Only a few weeks after NATO ended its Kosovo bombing campaign Michael Mandelbaum, a distinguished Fellow of the U.S. Council on Foreign Relations, had already reached the conclusion that politically, the whole operation had been ‘a perfect failure’. Serb treatment of Albanians in Kosovo, he writes, was hardly exemplary before the bombing but, measured by the worst of all human right violations – murder – neither was it exceptionally bad.
Given its source, his essay which appeared in the September/October, 1999 issue of the Council’s journal, Foreign Affairs, is a surprisingly scathing critique of U.S. foreign policy.
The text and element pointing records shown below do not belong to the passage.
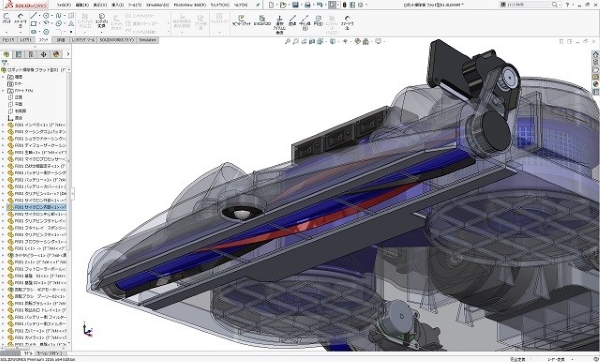Open the Simulation menu in the menu bar
The image size is (600, 362).
[x=158, y=5]
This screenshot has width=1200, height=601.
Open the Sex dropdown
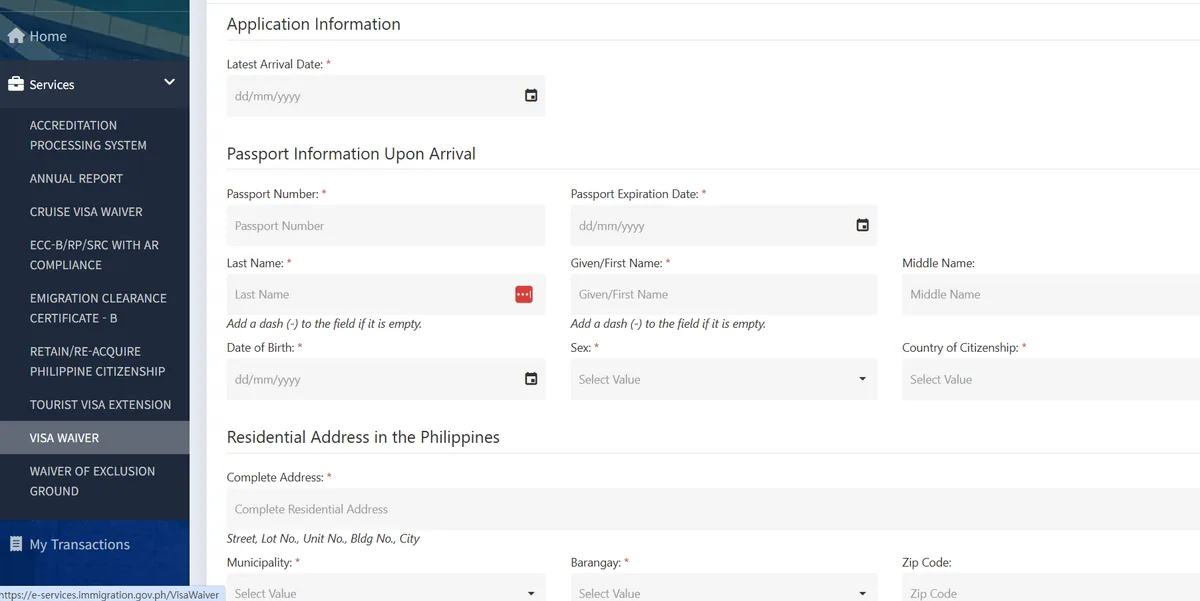pyautogui.click(x=724, y=379)

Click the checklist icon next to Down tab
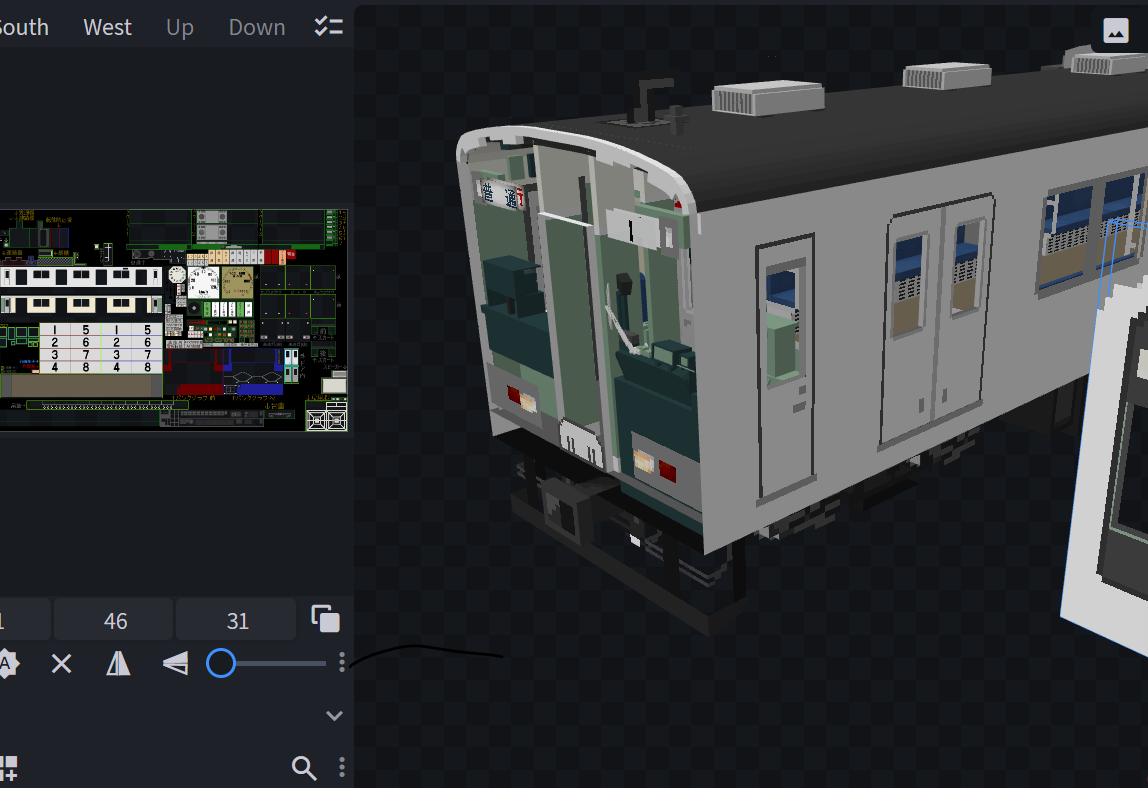(328, 26)
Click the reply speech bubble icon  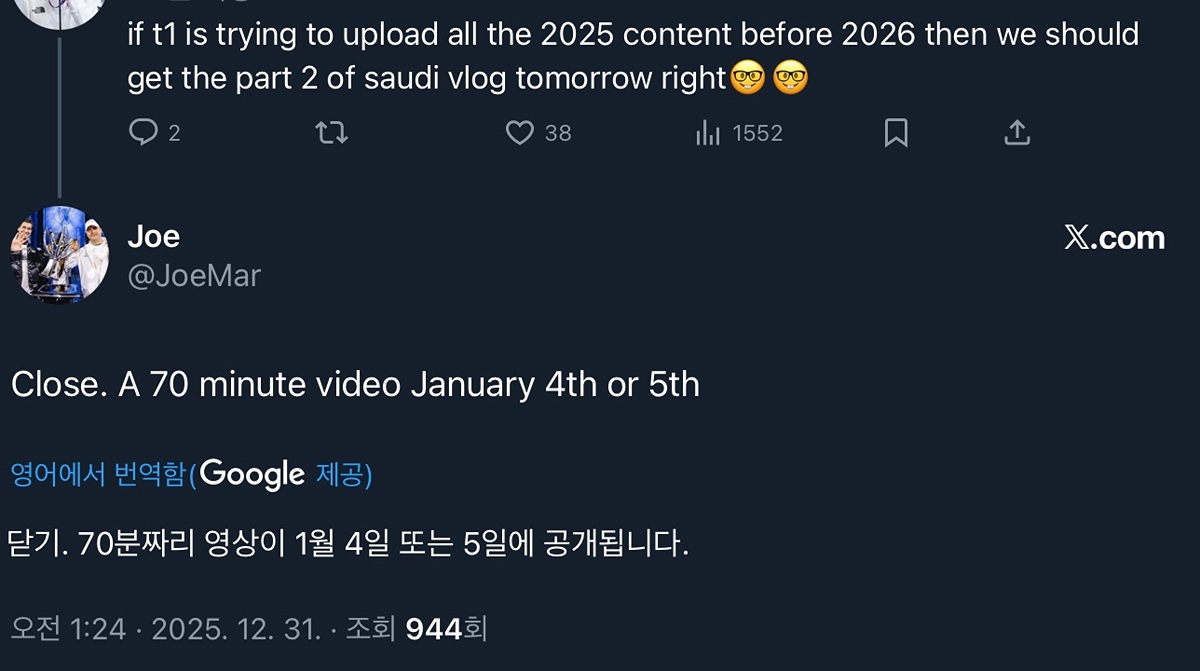click(145, 132)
Mandelbaum’s acute insights, so close in time to the events they describe, confirm much of our subsequent research. The following brief extracts capture the tone of this remarkable and highly recommended essay which can be viewed in full (behind a paywall) at: https://www.foreignaffairs.com/articles/china/1999-09-01/perfect-failure
“Every war has unanticipated consequences, but in this case, virtually all the major political effects were unplanned, unanticipated and unwelcome. Having begun it, Western political leaders declared they were fighting for the sake of the people of the Balkans, who nevertheless emerged from the war considerably worse off than they had been before. The alliance also fought to establish a new principle governing the use of force in the post-Cold War world. But the war set precedents that it would be neither feasible nor desirable to follow. Finally, like all wars this one affected the national countries that waged it. The effects were negative: relationships with two large, important, and troublesome formerly communist countries, Russia and China were set back by the operations in the Balkans…”
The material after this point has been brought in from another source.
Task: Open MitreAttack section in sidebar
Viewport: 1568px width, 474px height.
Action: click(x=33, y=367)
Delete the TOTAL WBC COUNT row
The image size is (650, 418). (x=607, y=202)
“When the war ended the political question at its heart remained unsettled. That question concerned the proper principle for determining sovereignty.The Albanians had fought for independence based on the right to national self-determination. The Serbs fought to keep Kosovo part of Yugoslavia in the name of inviolability of existing borders. While insisting that Kosovo be granted autonomy, Nato asserted that it must remain part of Yugoslavia. The alliance had therefore intervened in a civil war and defeated one side, but embraced the position of the party it had defeated the issue over which the war had been fought.”
“In Serbia proper the NATO air campaign destroyed much of the infrastructure on which economic life depended….besides harming those whom NATO’s political leaders had proclaimed innocent of the crimes committed in Kosovo- for which they blamed Milosevic not the Serb people – these strikes violated Article 14 of the 1997 Protocol to the 1949 Geneva Convention which bars attacks on “objects indispensable to the survival of the civilian population…”
“…The bombing of Serbia, moreover, continued an ugly pattern that the Clinton administration had followed in Haiti and Iraq, a pattern born of a combination of objection to particular leaders and a reluctance to risk American casualties…if there is a Clinton Doctrine-an innovation by the present administration in the conduct of foreign policy – it is this: punishing the innocent in order to express indignation at the guilty.”